De plus en plus d'espèces sont soumises à de telles modifications. En conséquence, un jardin qui semble regorger de plantes à fleurs peut en réalité constituer un environnement pauvre pour les pollinisateurs, voire un désert alimentaire, s’il est dominé par des variétés à fleurs doubles.
Les fleurs en boutons sont un autre exemple de variétés dans lesquelles une plante qui était auparavant une source de nourriture pour les pollinisateurs leur devient pratiquement inaccessible. Fleurs de bruyère commune (Calluna vulgaris) Les variétés en bourgeons ne s'ouvrent pas, les insectes n'ont donc accès ni au nectar ni au pollen. Bien que la plante conserve une apparence attrayante, elle n’a aucune valeur comme source de nourriture pour les pollinisateurs.
Des plantes à fleurs stériles, incapables de reproduction sexuée, ne produisant pas de gamètes capables de fécondation et ne produisant donc pas de graines, sont souvent disponibles sur le marché. Ces plantes ne produisent souvent pas de pollen ou le produisent sous une forme incapable de fertilisation. Cependant, la production de nectar est limitée, voire inexistante, ce qui en fait une source de nourriture faible ou partielle pour les pollinisateurs.
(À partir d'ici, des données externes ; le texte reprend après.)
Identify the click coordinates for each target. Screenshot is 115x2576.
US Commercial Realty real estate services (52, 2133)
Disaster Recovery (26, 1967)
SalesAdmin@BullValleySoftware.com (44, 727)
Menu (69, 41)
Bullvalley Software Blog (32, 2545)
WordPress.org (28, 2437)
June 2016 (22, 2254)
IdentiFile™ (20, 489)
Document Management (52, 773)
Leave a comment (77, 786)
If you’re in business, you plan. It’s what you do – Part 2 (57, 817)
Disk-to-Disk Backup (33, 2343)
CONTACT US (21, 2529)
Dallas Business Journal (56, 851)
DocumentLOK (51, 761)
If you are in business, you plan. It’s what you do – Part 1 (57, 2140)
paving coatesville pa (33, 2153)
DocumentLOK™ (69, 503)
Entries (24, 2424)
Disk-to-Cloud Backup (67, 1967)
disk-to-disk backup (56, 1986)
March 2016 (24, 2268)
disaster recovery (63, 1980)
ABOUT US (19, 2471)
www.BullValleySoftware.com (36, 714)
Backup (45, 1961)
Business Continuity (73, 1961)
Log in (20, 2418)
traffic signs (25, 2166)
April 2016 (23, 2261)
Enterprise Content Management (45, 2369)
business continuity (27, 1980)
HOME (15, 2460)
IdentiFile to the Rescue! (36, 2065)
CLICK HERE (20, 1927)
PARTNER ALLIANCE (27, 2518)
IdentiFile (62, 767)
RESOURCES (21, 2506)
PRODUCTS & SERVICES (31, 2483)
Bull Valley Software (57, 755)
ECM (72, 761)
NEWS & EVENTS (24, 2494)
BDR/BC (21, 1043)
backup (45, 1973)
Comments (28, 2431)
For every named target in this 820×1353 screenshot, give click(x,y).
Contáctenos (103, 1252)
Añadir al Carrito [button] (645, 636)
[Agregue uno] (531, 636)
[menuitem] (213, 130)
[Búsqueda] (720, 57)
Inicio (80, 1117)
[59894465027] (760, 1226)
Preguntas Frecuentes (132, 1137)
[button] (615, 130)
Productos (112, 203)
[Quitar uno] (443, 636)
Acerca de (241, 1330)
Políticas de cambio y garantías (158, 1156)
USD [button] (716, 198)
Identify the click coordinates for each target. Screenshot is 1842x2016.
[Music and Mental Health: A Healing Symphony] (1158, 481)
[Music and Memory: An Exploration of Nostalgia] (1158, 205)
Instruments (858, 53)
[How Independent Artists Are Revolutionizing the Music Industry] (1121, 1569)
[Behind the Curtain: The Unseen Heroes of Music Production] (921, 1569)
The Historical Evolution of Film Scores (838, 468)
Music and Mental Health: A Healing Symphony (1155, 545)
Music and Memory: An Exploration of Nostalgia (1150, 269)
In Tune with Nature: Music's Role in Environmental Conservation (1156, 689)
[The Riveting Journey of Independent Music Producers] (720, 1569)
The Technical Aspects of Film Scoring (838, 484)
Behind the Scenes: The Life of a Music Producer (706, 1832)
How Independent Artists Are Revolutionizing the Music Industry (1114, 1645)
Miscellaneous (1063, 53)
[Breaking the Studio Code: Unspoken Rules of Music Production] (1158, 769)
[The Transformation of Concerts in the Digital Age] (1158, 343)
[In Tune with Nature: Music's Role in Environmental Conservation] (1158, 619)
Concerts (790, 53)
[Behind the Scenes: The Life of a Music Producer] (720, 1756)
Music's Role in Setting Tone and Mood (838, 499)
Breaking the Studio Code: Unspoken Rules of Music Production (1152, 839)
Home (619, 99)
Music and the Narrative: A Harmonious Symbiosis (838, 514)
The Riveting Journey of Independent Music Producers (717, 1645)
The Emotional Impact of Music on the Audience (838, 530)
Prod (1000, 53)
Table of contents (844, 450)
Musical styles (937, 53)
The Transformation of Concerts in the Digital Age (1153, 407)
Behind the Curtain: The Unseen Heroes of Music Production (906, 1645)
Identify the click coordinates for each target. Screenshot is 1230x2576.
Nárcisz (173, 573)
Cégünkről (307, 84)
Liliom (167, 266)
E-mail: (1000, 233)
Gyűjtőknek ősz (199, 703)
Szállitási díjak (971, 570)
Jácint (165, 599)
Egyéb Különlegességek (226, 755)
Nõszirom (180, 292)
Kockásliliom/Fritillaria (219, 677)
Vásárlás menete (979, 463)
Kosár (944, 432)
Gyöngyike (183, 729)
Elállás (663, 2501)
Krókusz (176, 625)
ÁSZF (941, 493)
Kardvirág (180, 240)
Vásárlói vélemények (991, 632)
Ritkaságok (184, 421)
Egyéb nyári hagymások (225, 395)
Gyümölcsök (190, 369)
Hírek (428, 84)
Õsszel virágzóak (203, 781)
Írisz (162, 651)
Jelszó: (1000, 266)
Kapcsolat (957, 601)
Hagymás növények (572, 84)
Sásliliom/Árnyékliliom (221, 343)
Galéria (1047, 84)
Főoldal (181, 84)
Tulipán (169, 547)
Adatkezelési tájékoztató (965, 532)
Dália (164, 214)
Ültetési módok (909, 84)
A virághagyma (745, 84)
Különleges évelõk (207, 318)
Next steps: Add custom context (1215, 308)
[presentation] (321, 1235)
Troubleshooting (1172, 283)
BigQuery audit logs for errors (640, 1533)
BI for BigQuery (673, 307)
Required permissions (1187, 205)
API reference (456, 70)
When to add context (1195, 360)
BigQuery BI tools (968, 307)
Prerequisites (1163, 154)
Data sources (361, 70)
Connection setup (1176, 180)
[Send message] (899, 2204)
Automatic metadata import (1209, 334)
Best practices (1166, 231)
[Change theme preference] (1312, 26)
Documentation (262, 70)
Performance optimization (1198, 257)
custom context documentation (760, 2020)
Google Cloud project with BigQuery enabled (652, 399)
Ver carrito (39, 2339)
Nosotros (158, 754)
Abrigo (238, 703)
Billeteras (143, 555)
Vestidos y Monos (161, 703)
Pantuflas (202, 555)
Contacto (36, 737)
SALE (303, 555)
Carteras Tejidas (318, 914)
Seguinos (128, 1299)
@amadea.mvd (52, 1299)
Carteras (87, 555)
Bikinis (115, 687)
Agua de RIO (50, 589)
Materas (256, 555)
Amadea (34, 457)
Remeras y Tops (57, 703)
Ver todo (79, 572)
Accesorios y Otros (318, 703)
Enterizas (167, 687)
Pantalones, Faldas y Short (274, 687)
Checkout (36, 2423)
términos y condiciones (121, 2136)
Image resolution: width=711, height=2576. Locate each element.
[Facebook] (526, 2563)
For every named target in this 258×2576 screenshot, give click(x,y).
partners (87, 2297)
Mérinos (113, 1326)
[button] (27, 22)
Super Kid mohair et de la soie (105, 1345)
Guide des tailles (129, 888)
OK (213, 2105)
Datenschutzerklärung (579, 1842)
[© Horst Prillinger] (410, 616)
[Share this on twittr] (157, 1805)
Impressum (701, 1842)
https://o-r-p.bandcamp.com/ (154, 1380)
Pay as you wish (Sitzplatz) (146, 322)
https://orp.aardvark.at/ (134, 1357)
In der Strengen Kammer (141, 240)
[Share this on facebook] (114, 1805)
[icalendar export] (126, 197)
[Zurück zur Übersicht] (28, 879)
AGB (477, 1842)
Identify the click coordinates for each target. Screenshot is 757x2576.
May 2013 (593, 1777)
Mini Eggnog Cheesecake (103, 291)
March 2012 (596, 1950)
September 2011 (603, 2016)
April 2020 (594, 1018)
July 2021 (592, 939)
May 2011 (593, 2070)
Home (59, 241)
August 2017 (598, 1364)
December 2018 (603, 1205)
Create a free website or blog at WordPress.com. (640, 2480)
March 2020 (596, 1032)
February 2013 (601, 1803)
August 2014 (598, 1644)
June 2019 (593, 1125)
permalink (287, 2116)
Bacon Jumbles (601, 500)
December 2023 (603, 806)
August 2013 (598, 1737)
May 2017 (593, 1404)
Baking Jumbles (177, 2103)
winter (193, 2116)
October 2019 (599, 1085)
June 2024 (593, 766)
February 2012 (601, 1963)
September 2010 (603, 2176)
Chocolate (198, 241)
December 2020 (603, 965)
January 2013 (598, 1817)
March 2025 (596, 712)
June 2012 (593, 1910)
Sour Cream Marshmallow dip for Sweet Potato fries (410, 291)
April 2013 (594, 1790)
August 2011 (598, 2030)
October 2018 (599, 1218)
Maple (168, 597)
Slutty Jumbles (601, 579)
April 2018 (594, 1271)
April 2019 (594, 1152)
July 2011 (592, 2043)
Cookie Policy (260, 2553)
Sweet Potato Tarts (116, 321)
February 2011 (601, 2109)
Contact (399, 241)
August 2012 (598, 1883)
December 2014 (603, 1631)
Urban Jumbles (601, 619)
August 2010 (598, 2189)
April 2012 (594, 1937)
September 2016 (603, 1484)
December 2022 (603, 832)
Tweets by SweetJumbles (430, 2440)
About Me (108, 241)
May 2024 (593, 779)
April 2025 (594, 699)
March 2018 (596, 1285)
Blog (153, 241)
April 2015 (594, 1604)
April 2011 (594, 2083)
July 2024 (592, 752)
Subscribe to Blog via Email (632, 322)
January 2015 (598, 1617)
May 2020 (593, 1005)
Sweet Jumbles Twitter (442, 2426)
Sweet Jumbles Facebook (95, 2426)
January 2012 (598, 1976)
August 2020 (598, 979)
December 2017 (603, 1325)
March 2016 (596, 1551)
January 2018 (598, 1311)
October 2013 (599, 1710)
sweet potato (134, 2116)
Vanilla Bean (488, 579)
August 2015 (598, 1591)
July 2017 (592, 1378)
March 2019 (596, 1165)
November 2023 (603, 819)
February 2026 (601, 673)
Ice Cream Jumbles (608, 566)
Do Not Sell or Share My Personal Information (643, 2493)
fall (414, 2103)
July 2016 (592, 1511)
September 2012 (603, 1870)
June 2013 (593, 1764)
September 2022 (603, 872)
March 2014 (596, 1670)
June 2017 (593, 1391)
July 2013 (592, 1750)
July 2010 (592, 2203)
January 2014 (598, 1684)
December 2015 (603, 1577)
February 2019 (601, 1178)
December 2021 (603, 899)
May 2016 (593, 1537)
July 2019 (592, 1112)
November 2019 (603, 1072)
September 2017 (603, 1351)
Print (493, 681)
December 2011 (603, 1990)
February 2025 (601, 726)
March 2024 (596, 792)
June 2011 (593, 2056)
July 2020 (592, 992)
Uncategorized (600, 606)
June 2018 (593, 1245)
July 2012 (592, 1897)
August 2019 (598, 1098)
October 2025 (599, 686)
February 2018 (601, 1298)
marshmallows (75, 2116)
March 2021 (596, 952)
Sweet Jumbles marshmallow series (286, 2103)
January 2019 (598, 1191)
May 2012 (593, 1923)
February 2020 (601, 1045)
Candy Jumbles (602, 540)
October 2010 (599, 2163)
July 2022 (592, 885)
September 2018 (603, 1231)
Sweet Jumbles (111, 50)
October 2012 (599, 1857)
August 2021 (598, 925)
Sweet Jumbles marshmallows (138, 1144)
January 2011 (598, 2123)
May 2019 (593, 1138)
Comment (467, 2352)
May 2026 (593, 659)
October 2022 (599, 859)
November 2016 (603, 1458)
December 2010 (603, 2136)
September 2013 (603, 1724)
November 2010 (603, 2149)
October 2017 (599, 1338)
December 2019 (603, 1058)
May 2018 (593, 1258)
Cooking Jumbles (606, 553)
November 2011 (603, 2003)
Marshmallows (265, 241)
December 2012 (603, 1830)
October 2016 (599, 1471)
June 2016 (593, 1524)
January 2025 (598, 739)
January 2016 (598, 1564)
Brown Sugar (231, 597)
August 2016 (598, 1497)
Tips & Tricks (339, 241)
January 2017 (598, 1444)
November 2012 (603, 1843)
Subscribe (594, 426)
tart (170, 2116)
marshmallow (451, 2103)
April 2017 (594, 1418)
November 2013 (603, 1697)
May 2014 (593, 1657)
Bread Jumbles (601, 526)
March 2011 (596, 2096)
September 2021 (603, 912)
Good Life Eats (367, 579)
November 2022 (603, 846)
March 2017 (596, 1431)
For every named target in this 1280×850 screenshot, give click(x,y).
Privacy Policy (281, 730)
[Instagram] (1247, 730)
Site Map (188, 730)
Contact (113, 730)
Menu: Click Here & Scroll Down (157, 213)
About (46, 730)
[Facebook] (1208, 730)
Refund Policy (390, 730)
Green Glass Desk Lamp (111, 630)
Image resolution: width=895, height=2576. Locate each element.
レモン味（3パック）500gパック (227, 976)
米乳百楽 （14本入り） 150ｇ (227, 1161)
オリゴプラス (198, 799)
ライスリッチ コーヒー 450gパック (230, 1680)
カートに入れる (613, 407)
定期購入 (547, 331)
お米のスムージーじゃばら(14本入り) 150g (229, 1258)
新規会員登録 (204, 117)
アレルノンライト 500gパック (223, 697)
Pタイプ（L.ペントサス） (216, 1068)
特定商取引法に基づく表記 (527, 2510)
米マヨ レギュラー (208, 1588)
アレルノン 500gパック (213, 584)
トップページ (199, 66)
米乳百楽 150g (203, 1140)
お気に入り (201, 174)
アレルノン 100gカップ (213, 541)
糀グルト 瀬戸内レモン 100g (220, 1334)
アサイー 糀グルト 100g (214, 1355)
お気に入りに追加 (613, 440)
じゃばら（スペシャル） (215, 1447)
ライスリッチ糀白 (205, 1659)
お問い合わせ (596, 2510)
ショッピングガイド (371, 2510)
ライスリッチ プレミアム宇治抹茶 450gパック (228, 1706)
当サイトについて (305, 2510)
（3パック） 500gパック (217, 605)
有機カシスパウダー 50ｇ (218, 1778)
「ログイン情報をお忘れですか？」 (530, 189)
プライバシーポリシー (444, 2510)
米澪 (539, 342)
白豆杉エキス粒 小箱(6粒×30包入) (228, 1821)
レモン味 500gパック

Les fuites de plantes des jardins sont souvent le début de migrations de plantes envahissantes. Il vaut donc la peine d’éviter de planter des plantes envahissantes, comme l’arbuste amorpha (Amorpha fruticosa), Buddleia David (Buddleja Davidii), sumac au vinaigre (Rhus typhina) ou rose ridée (Rose rugueuse).
Les plantes envahissantes constituent une menace sérieuse pour la biodiversité car leur présence dans un nouvel environnement ne rencontre pas de mécanismes de régulation naturels qui limiteraient leur expansion dans leurs habitats d'origine.
En raison du manque d'ennemis naturels appropriés, tels que les coléoptères se nourrissant de leurs pousses, les chenilles ou les animaux herbivores, ces plantes peuvent se propager rapidement et occuper de vastes zones. Ils créent souvent des monocultures, c’est-à-dire des communautés végétales homogènes défavorables à la faune et à la flore indigènes. De telles parcelles de plantes envahissantes déplacent les espèces indigènes qui sont incapables de rivaliser avec elles pour des ressources telles que la lumière, l'eau ou les nutriments du sol. Le résultat de ce processus est une réduction drastique de la disponibilité de nourriture et d’abris pour de nombreux organismes, notamment les insectes, les oiseaux, les petits mammifères et d’autres animaux qui dépendent des plantes locales.
En créant un jardin, nous ajoutons de nouveaux fils à notre tapisserie naturelle. Cela dépend de nos choix s'il sera plein de vie ou s'il ne restera qu'une imitation décorative.
En choisissant des plantes à la forme plus naturelle, en limitant les variétés ayant perdu leur fonction nutritionnelle et en laissant la place aux espèces sauvages indigènes, nous permettons à notre tapisserie de ne pas être « nature morte », mais d'être pleine de vie.
Glossaire
Un archéophyte est une espèce végétale d'origine étrangère qui a été introduite et installée dans une zone donnée avant la fin du XVe siècle (classiquement avant 1500), généralement avec le développement de l'agriculture et de l'habitat.
Imago est la dernière étape du développement des insectes lorsqu'ils atteignent l'âge adulte et que leur corps ne subira plus de changements tels que la croissance et le développement. C’est également le seul stade de développement au cours duquel l’insecte atteint la maturité sexuelle et est capable de se reproduire. Et si cet insecte a des ailes, c’est la seule phase dans laquelle elles sont fonctionnelles.